• **Extrait du document**
□ □ □ □ □ □ □
Le traité sur la haute mer sauvera-t-il l'océan avant qu'il ne soit trop tard ?

Il a fallu des centaines de millions d’années pour que l’océan devienne le berceau de la vie. En quelques décennies, l’humain menace cet équilibre. Le traité sur la haute mer sera-t-il l’ultime rempart ?

Bateau de pêche naviguant en haute mer Pays Basque. @Adobe
Bateau de pêche naviguant en haute mer Pays Basque. @Adobe

Il y a près de 390 millions d’années, les forêts primitives, en libérant de grandes quantités d’oxygène dans les océans, ont permis l’évolution des premiers poissons à mâchoires, ancêtres des grands prédateurs marins d’aujourd’hui.

Les chercheurs ont identifié deux grandes vagues d’oxygénation : une première il y a 540 millions d’années, puis une seconde au Dévonien, entre 393 et 382 millions d’années, qui se poursuit encore. C’est cet équilibre en oxygène, maintenu depuis près de 400 millions d’années, qui a fait de l’océan le moteur de la biodiversité et du climat planétaire.
□ □ □ □ □ □ □
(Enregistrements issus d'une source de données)

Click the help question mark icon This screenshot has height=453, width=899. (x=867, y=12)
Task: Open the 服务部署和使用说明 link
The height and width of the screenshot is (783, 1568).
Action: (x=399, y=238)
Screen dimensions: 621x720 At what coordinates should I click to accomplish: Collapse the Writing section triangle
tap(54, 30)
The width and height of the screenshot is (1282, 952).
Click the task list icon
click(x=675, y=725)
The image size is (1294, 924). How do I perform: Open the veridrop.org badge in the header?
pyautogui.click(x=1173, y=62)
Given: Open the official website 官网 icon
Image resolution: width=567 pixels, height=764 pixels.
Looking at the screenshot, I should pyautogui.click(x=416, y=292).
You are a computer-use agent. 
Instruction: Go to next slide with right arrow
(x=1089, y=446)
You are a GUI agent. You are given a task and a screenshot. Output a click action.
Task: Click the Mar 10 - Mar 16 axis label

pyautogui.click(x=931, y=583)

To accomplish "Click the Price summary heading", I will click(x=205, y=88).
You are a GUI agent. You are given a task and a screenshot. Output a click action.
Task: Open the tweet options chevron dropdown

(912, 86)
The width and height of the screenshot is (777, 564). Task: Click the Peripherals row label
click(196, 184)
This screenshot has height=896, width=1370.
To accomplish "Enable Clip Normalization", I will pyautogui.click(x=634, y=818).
□ □ □ □ □ □ □
• **Consignes**
1. Quels nombres précis de millions d'années l'article sur la haute mer cite-t-il ? Donnez-les tous.
2. Recopiez mot pour mot le passage de l'article sur la haute mer en commençant par "Il y a près" et en terminant par "prédateurs marins d’aujourd’hui.".
3. D'après l'article sur la haute mer, qu'ont permis les forêts primitives en libérant de grandes quantités d'oxygène dans les océans ?
Ces enregistrements n'ont aucun rapport avec l'article sur la haute mer.

• **Corrigés**
1. 390, 540, 393, 382 et 400 millions d'années.

2.
Il y a près de 390 millions d’années, les forêts primitives, en libérant de grandes quantités d’oxygène dans les océans, ont permis l’évolution des premiers poissons à mâchoires, ancêtres des grands prédateurs marins d’aujourd’hui.

3. Elles ont permis l'évolution des premiers poissons à mâchoires, ancêtres des grands prédateurs marins d'aujourd'hui.